How do we organise our teaching?
We offer about 70 different undergraduate modules in various areas of pure, applied and computational mathematics and statistics. Most modules are based around a series of lectures, but there are also some reading and project modules that involve more self-directed study.
Lectures take place in our Maths lecture theatre (pictured above left) and in other venues around campus. Lecturers will use a variety of different media to teach, ranging from notes written on a blackboard, whiteboard or visualizer to computer-based presentations and videos. Lecture notes, exercises and solutions are available in QMplus, our Online Learning Environment, for most of our modules.

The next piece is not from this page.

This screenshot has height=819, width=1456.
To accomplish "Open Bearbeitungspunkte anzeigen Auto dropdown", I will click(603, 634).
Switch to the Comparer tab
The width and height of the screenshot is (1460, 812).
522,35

Students normally take 8 modules per year as 4 modules per semester. Most modules comprise 3 hours of lectures plus 1 hour of exercise class or computing laboratory per week, which corresponds to about 4 × 4 = 16 timetabled hours of teaching per week.
How will you be assessed?
Most modules are assessed primarily by a written exam at the end of the academic year in May or June, although for modules in the first and second years there is usually a contribution of about 10% from assessed coursework or tests. Students are allowed 2 attempts at each exam but the second attempt is a resit in August of the final exam alone that can only give a bare pass.
What must you do to progress?
Essentially, you must pass 7 out of 8 modules to progress to the second year; a total of 14 out of 16 modules to progress to the third year, and a total of 21 out of 24 modules to be awarded a BSc degree.
How do we classify your degree?
We use a weighted average of all your module marks as the basis for awarding you a first, upper-second, lower-second or third class degree. The first, second and final years count with weights respectively 1:3:6 towards the BSc degree classification.